Had Forster staged the kidnapping?
Or the Cartwrights?
And what did the Cartwrights aim to do?
They had the door ajar, for it was nearly five o’clock, and the room had grown warm. They heard the ring at the front-door bell, and the slow footsteps of the footman going towards it. Wishart started.
‘Craigie, I wonder?’
‘Probably,’ said Lawrence. He changed his cigar from one side of his mouth to the other.
It was Craigie, and with him Loftus. The others knew the big man, and they shook hands. Craigie seemed less tired than he had for some days, and spoke briskly as he sat down.
‘We’re getting somewhere,’ he said. ‘I’ve the Cartwrights’ story for you. It has its fantastic points, but it does explain a lot. In the first place, the Nazis did not sink the Ibrox.’
‘Nonsense,’ barked Lawrence.
‘It’s true. The Cartwrights are members of a small organisation, as wealthy as any small country,’ said Craigie, and now that he was repeating the essence of what he had heard from the girl he himself was finding it almost impossible to believe. ‘I can’t give you names—the girl doesn’t know them. She does know that financial magnates from a dozen countries, combatant and neutral, have formed a syndicate to exploit the new lens.’

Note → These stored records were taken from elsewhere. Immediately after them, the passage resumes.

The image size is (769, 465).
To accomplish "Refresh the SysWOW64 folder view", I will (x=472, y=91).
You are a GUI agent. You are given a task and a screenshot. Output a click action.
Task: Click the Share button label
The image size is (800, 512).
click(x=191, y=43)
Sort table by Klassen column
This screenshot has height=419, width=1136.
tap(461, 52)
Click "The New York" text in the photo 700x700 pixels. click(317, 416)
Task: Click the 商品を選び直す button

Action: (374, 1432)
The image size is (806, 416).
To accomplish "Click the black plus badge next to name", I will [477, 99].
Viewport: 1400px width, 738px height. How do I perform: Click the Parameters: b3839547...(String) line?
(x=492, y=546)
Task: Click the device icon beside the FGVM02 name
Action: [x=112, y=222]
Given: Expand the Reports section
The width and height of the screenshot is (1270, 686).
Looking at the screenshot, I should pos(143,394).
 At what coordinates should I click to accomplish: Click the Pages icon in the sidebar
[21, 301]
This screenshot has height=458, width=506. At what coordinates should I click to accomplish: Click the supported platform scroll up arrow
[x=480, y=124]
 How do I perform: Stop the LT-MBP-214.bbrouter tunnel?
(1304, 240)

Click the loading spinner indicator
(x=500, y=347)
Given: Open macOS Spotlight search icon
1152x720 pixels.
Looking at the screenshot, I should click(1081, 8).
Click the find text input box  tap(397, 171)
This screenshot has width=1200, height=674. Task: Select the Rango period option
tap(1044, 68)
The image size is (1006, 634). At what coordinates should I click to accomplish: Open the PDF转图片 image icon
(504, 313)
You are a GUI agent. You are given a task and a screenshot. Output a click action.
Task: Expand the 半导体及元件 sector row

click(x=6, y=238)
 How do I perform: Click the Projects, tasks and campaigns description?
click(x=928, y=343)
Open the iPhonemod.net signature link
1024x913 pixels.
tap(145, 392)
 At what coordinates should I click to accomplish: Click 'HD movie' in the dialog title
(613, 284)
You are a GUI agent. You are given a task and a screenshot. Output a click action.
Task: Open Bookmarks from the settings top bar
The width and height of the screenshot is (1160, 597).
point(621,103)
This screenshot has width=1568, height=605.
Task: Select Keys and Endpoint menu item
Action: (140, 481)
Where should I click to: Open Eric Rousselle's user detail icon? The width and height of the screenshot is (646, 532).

Wishart said: ‘We must find out who they are.’
‘It will take time,’ said Craigie quietly. ‘Well. Cartwright invented the lens. His sister claims that its range is more than ten miles—it hasn’t been effectively tested farther than that. Cartwright and his sister are pacifists.’
‘What?’ shouted Lawrence. ‘Pacifists who...’
‘And,’ went on Craigie, who knew that the best way of handling Lawrence in an obstinate mood was to ignore him, ‘they linked up with the syndicate on the understanding that th
e lens should be developed so as to ensure peace. I told you,’ he said, as Lawrence clicked his thumbs sharply against his palms, ‘that there was a fantastic angle to it; Lawrence, for heaven’s sake let me tell you the story as I know it and don’t interrupt.’
Lawrence subsided, and Wishart signed to the Chief to go on.
‘The Cartwrights’ idea was that a sufficiently strong force could be used to make each combatant country cease hostilities. A power which they could not control, for instance, would make even the big powers stop and think. But the weapon had to be absolutely secret and one which none of the warring countries could use.’
‘Ye-es,’ said Lawrence, and for the first time he seemed impressed. ‘Go on.’
‘The Cartwrights had the lens, but no money. The brother did the commercial work, getting in touch first with one man and then another. He used agents—friends whom he believed he could trust. He wanted money, of course, but believed he could get it on the basis that the financial interests of most countries and most individuals were being badly affected by the war. Peace would be worth a fortune. Millionaires in industries badly affected by the war would be only too glad to get hold of anything which might bring it to an early end. Cartwright put his proposition to such men and they accepted it. Before any rumour of the thing went out, they had to have everything they wanted to demonstrate effectively. Ships and aeroplanes primarily.’
‘Hmm,’ said Lawrence, and he jutted his lips forward. ‘So the Ibrox went down to a pirate?’
Craigie nodded.
‘It’s the only explanation. Miss Cartwright assures me that only as a last resort was the weapon to be used at sea, and then only after representations were made to the Governments concerned, and turned down—as was expected. But the man Forster, probably a German agent although that is not yet fully established, learned something of it through the secretary of a member of the syndicate. The secretary was murdered. Forster went thoroughly into the lens’s potential—as thoroughly as he could in the circumstances, and in the course of his investigations discovered that Professor Grafton claimed to have made a similar discovery.’